== Task statement ==
Starting at the line that contains "Task: Click the checkmark" and ending at the final line of the entries below, write out each line exactly as it appears, but omit the pictures.

===== Extracted data =====

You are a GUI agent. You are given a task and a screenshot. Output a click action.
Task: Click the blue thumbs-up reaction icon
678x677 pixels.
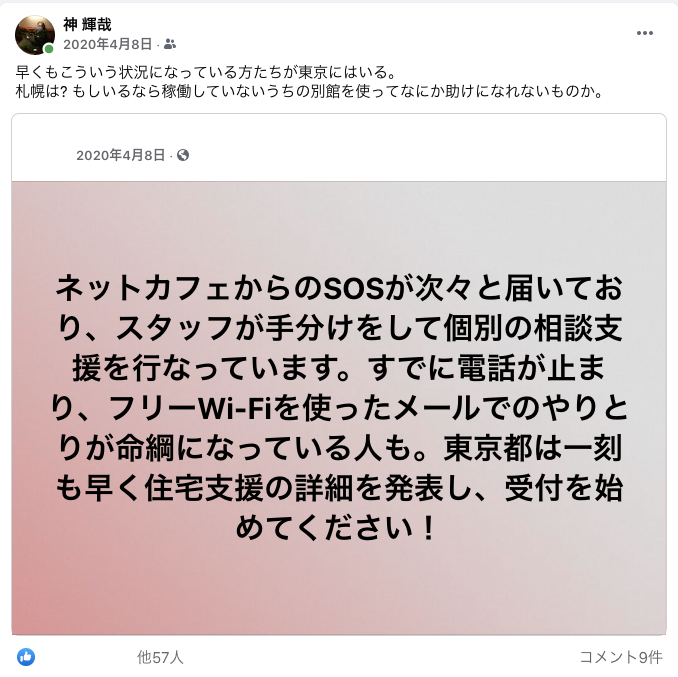click(x=26, y=657)
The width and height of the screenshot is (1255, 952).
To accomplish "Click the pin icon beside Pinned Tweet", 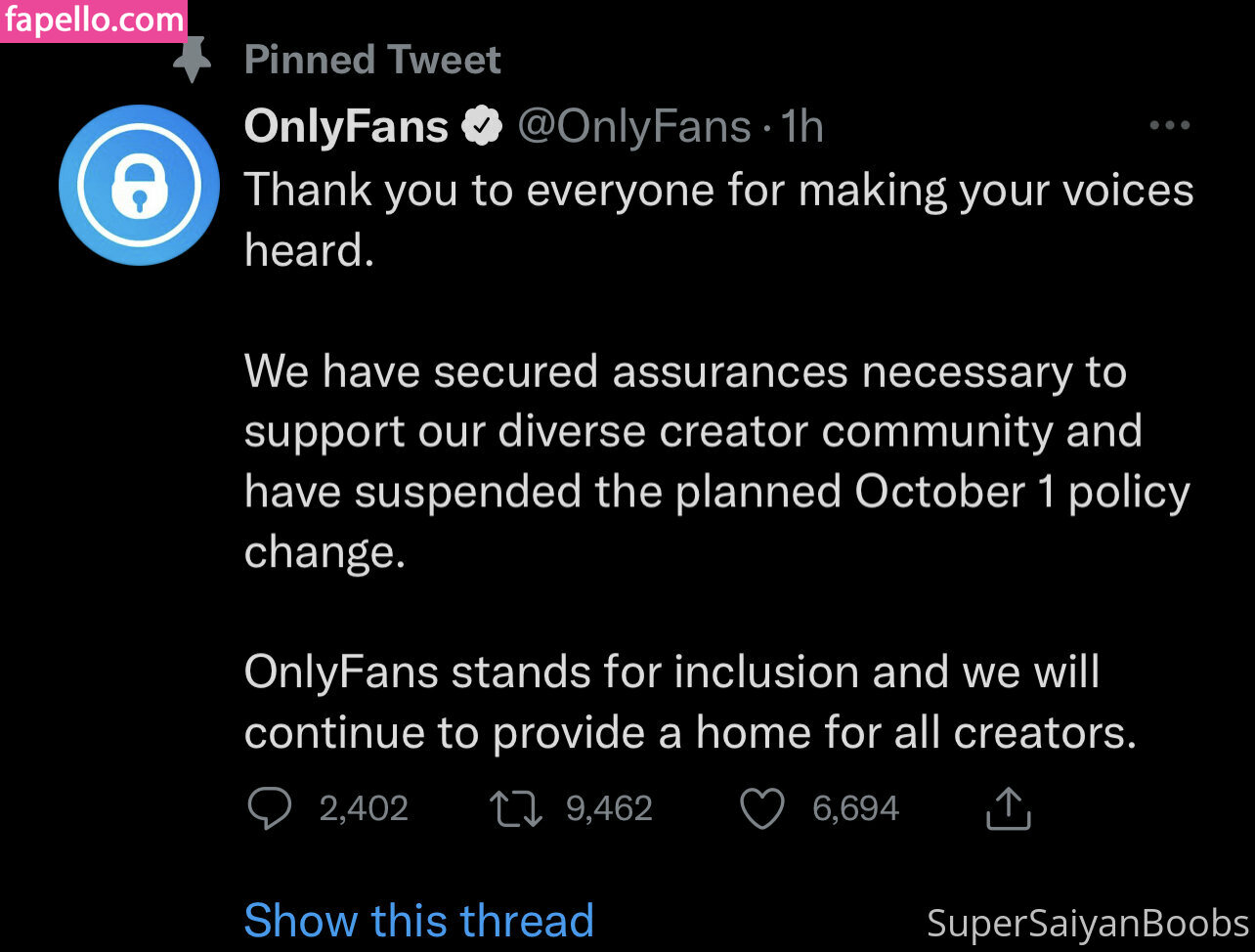I will click(193, 62).
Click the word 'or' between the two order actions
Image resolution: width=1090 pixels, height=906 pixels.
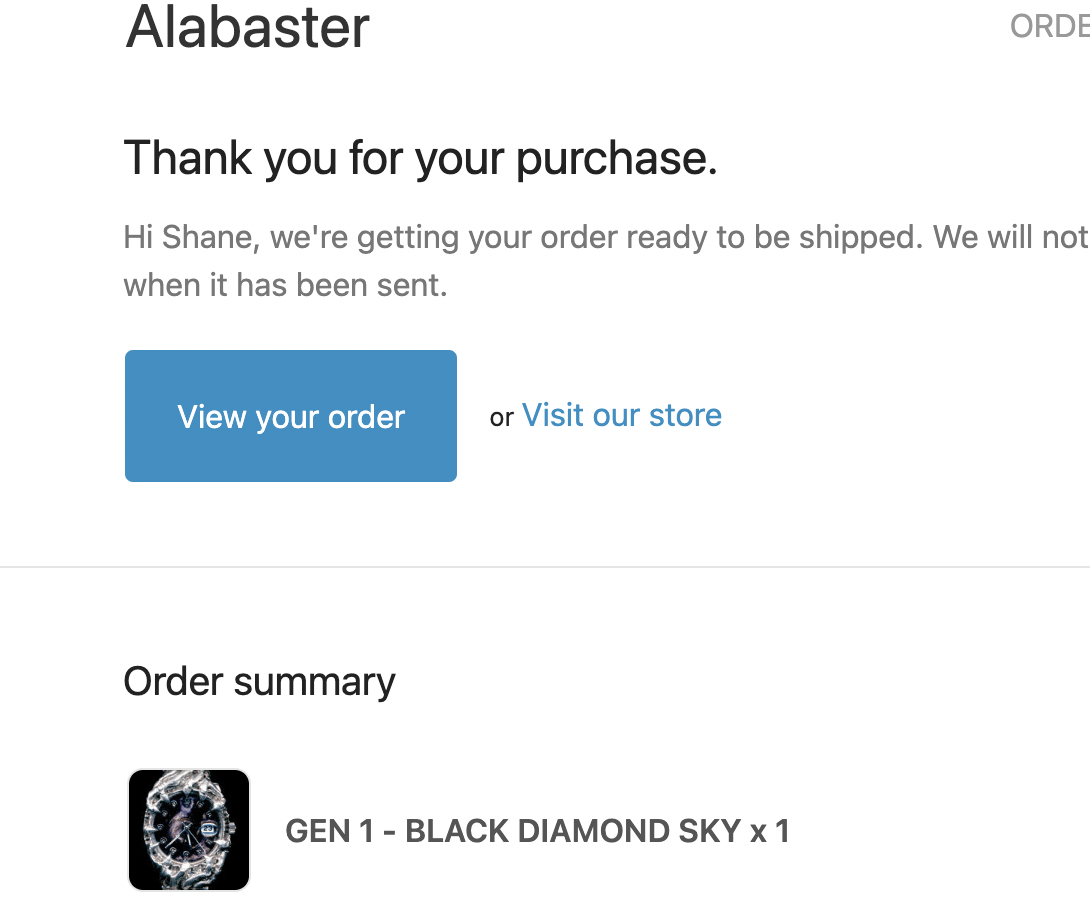coord(501,417)
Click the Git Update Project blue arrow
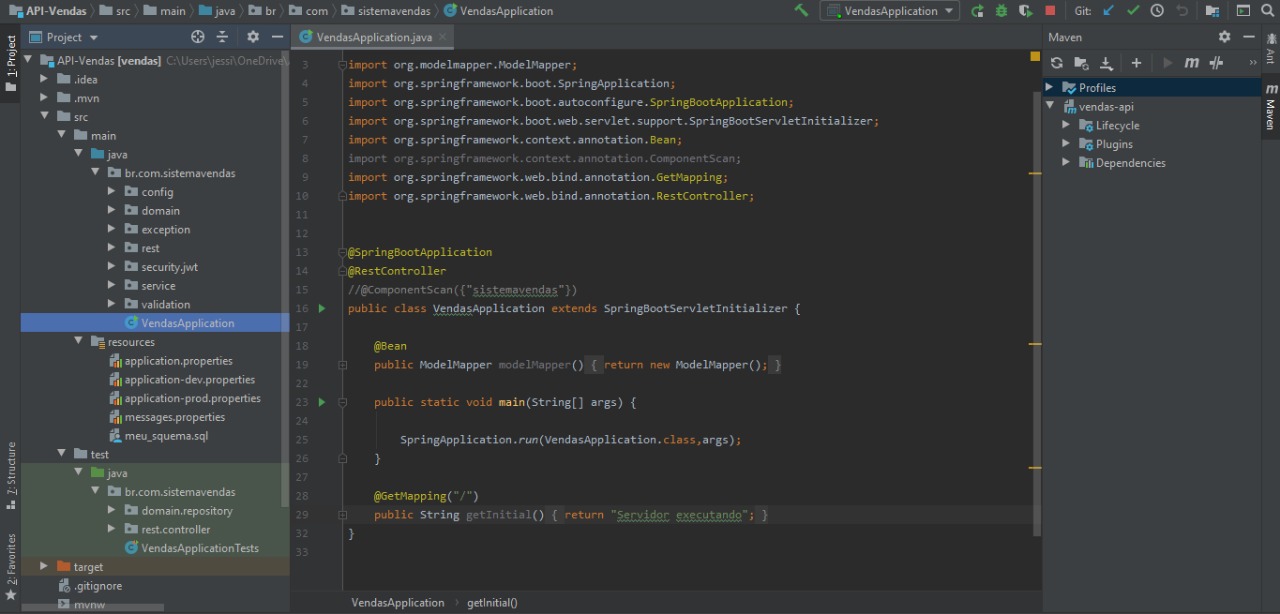Screen dimensions: 1280x614 pyautogui.click(x=1108, y=11)
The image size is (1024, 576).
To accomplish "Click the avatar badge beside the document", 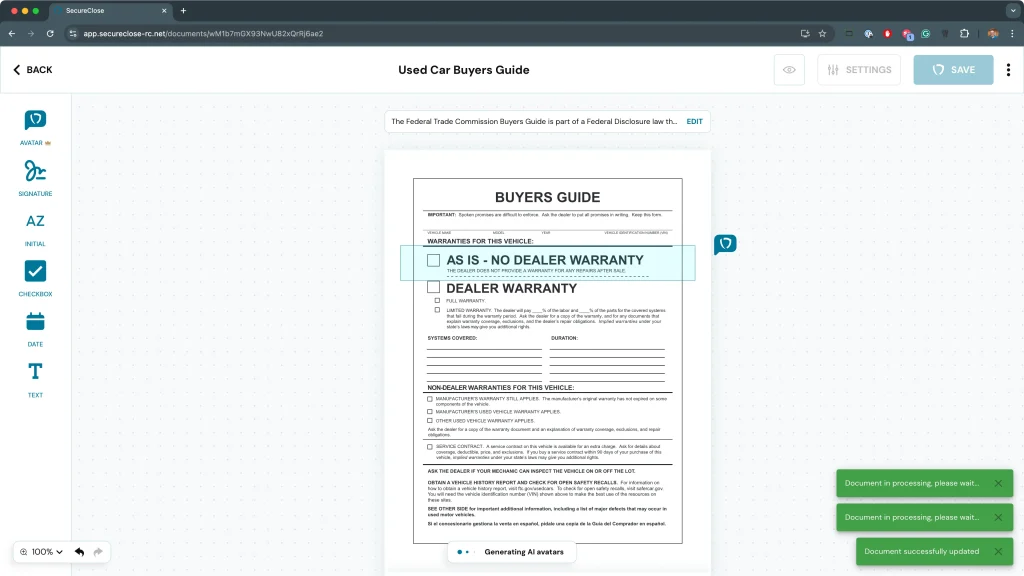I will pyautogui.click(x=725, y=244).
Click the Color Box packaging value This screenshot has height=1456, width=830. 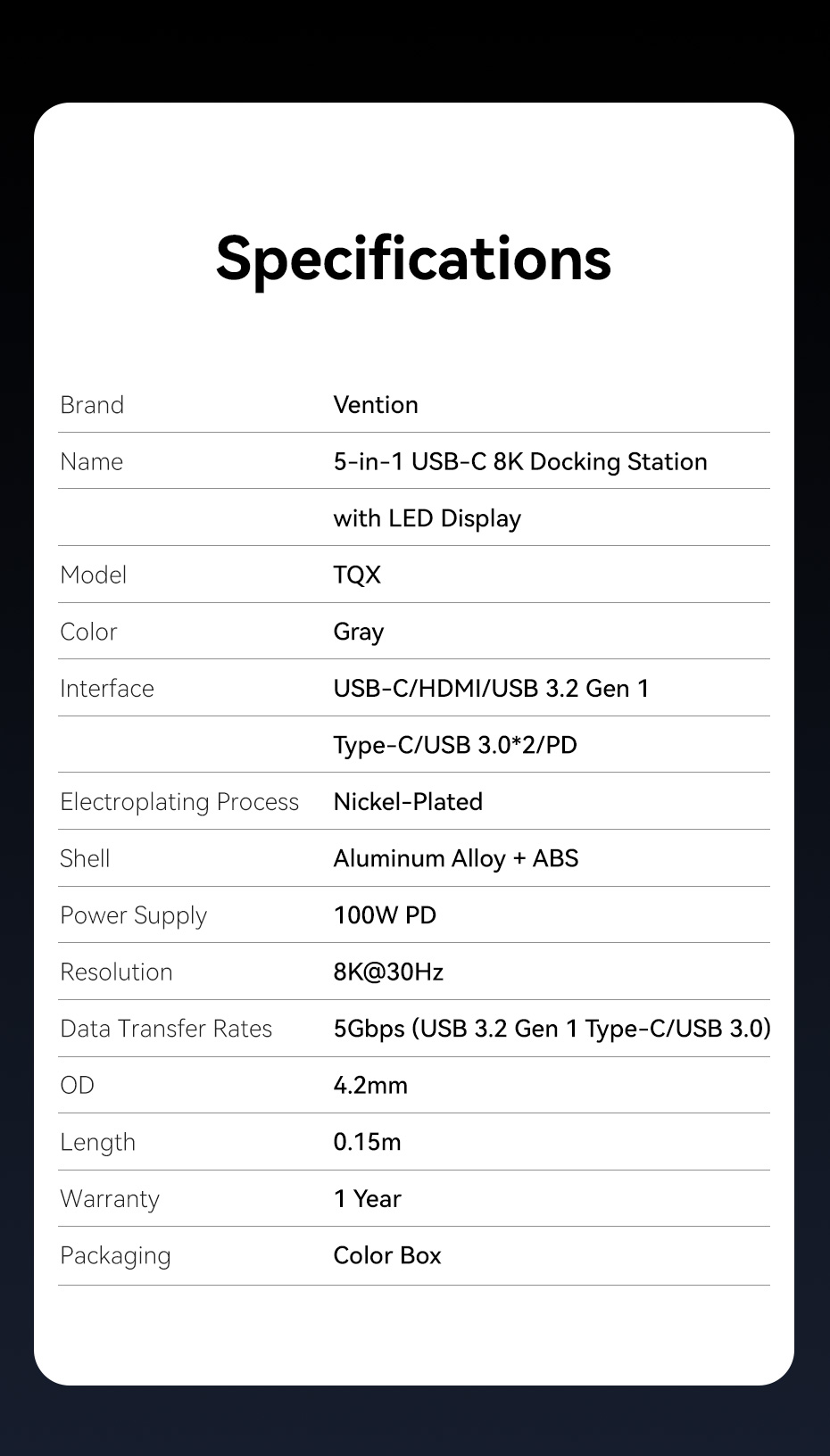tap(387, 1256)
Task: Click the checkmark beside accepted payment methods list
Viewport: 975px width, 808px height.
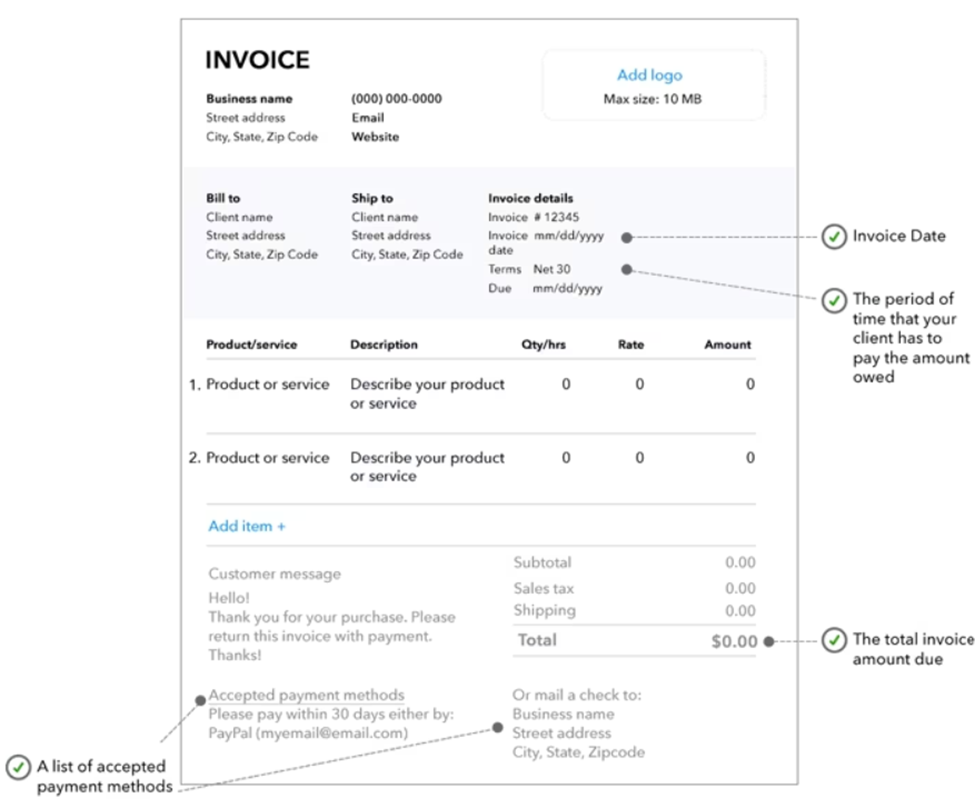Action: pos(17,768)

=====

== Finished task ==
Task: Click the checkmark beside accepted payment methods list
Viewport: 975px width, 808px height.
Action: pos(17,768)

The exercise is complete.